Tatung Institute of Technology (TTC; ) is an educational institution based in East District, Chiayi City, Taiwan. It has five new departments: Finance, Food and Beverage Management, Early Childhood Care and Education, Multimedia Design, and Leisure Recreation and Tourism Management, with a total of ten academic departments.

History
The school was officially founded as Tatung Junior College of Commerce in 1963 and upgraded as Tatung Institute of Technology in 2003. A two-year Continuing Education Junior College was established in 1999, and four years later another campus was built in Taibau. In 2020, the university had an enrollment rate of less than 60%.
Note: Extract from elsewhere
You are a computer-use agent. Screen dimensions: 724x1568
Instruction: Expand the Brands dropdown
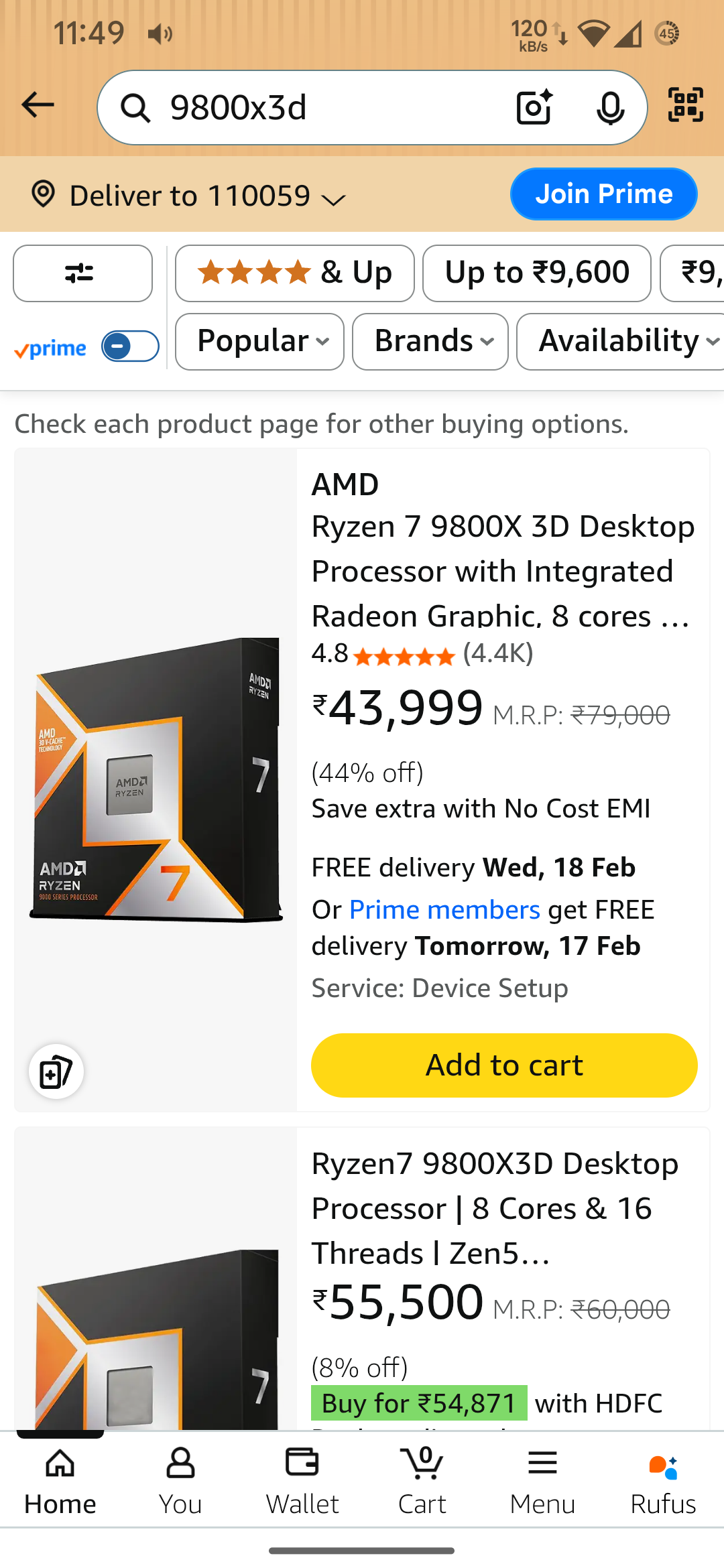(430, 342)
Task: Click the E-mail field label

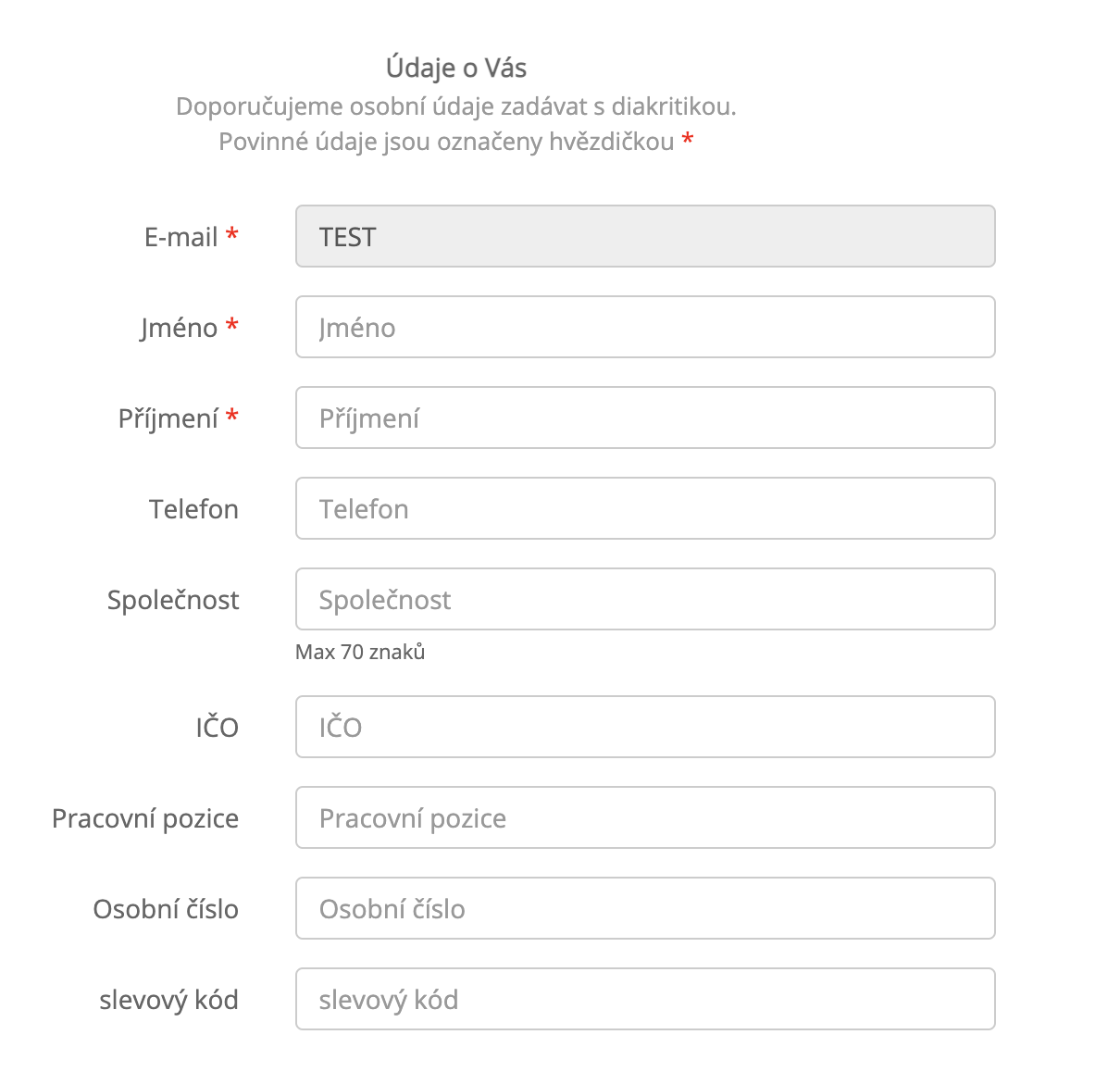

Tea Culture and Department of Business Management
The Tea Culture and Department of Business Management (茶文化與事業經營學位學程 (系)) has curriculum tailored to specialize in the study of the tea industry like Tea Production and Processing, Market Prospection and Marketing, Tea Culture, and Tourism Management.

The department was founded in 2011. Courses are taught in Chinese with a global perspective and the teaching of English tea terminology. The college provides education in tea science and cultivation, tea arts and culture, tea drinking promotion, as well as preparing people in the field of tea marketing. It is the first college in Taiwan to have specialized curriculum in tea studies.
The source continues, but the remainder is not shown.